Les années 1960 ont consolidé la domination des fabricants japonais et du reflex. Les posemètres intégrés sont devenus la norme, et les premiers pas vers l'automatisation (par exemple, la priorité à l'ouverture) ont été franchis. Les appareils photo sont devenus plus accessibles et la production de masse a pris son essor.
Années 1970 et 1980 : Électronique, automatisation et autofocus
Les années 1970 ont été la décennie de l'électronique. Les contrôles d'exposition automatiques (priorité vitesse et ouverture) sont devenus de plus en plus sophistiqués. Des reflex plus compacts comme la série Olympus OM sont arrivés sur le marché. Parallèlement, des appareils compacts de haute qualité avec objectifs fixes ont émergé.
Les années 1980 ont apporté la révolution de l'autofocus, menée par le Minolta Maxxum/Dynax 7000 (1985). Soudain, même les amateurs pouvaient capturer des images nettes sans effort. Les reflex sont devenus des systèmes électroniques hautement intégrés avec motorisation et méthodes de mesure complexes. En même temps, le marché des appareils compacts "point-and-shoot" entièrement automatiques a explosé, rendant la photographie facile pour tous. Ce fut sans doute l'apogée de la production de masse des appareils analogiques.

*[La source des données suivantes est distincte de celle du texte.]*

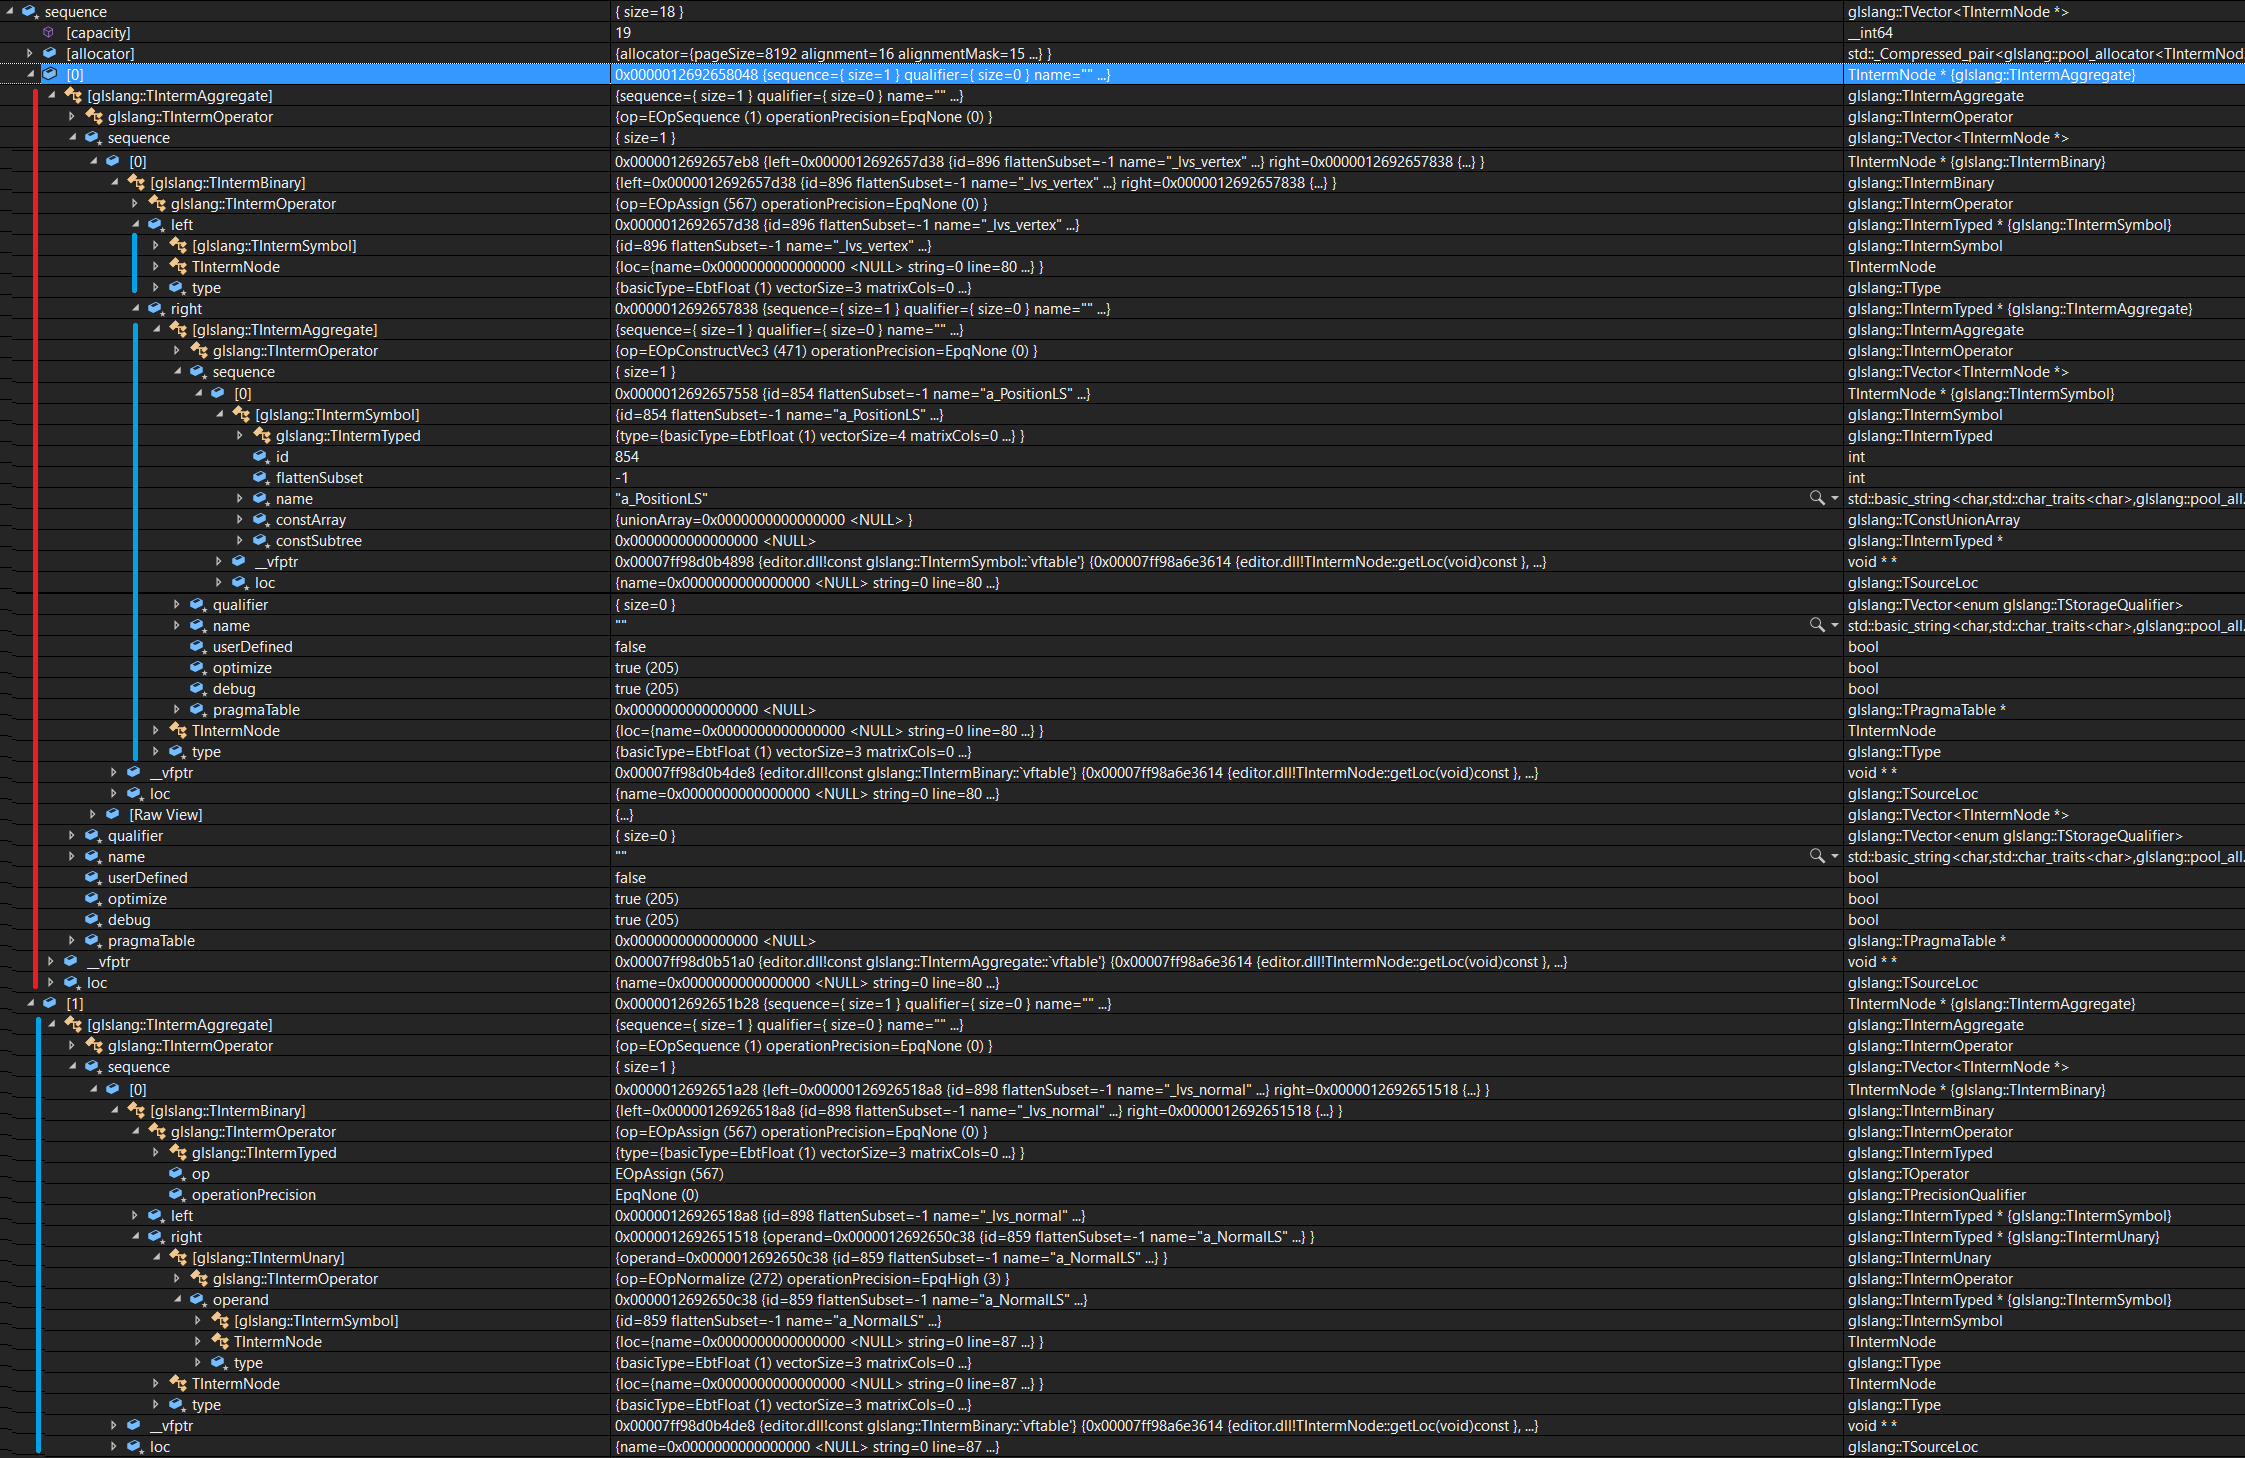Expand the __vfptr node under TIntermSymbol

(x=219, y=561)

Années 1990 : Raffinement à l'aube de la vague numérique
Dans les années 1990, la technologie reflex analogique a atteint son zénith. Les systèmes autofocus sont devenus plus rapides et plus précis, les mesures de lumière plus complexes, et les appareils offraient une multitude de fonctions. Les appareils compacts sont également devenus plus puissants ("zooms compacts"). Mais la révolution numérique se profilait déjà à l'horizon. Vers la fin de la décennie, les premiers appareils numériques utilisables sont apparus. Bien que chers, ils annonçaient la fin de la domination analogique. La production d'appareils analogiques tournait encore à plein régime, mais le cap était redéfini.
Années 2000 : Le tsunami numérique et le déclin
Les années 2000 ont vu le triomphe irrésistible de l'appareil numérique. Les ventes d'appareils analogiques ont chuté de façon spectaculaire. De nombreux fabricants traditionnels ont complètement arrêté la production de modèles analogiques ou les ont réduits à quelques produits de niche (par exemple, reflex professionnels ou appareils d'entrée de gamme simples). Les fabricants de films ont également été sous pression. L'analogique est rapidement devenu une technologie mourante pour le marché de masse.

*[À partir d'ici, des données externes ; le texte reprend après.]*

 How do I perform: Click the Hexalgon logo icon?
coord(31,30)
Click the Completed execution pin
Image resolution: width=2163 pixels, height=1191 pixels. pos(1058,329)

Années 2010 et 2020 : Existence de niche et renaissance
Contre toute attente, l'appareil analogique n'a pas complètement disparu. Dans les années 2010, un petit mais croissant groupe d'enthousiastes, d'artistes et de jeunes photographes a commencé à redécouvrir la photographie analogique. Le processus "plus lent", l'esthétique du film et le toucher des appareils mécaniques ont trouvé de nouveaux adeptes. La production est restée extrêmement limitée, souvent confinée à quelques modèles haut de gamme (comme le Leica M), aux appareils instantanés (Fujifilm Instax a connu un boom) et à quelques appareils Lomographie/jouets.
Cette tendance se poursuit dans les années 2020. La photographie analogique est une niche établie. Les appareils d'occasion sont très demandés. Quelques fabricants maintiennent une production minimale ou annoncent même prudemment de nouveaux projets (comme le projet d'appareil photo argentique de Pentax). Cependant, la disponibilité et les prix du film sont devenus un nouveau défi. La production se concentre sur les passionnés et le marché du luxe, loin de la production de masse d'antan.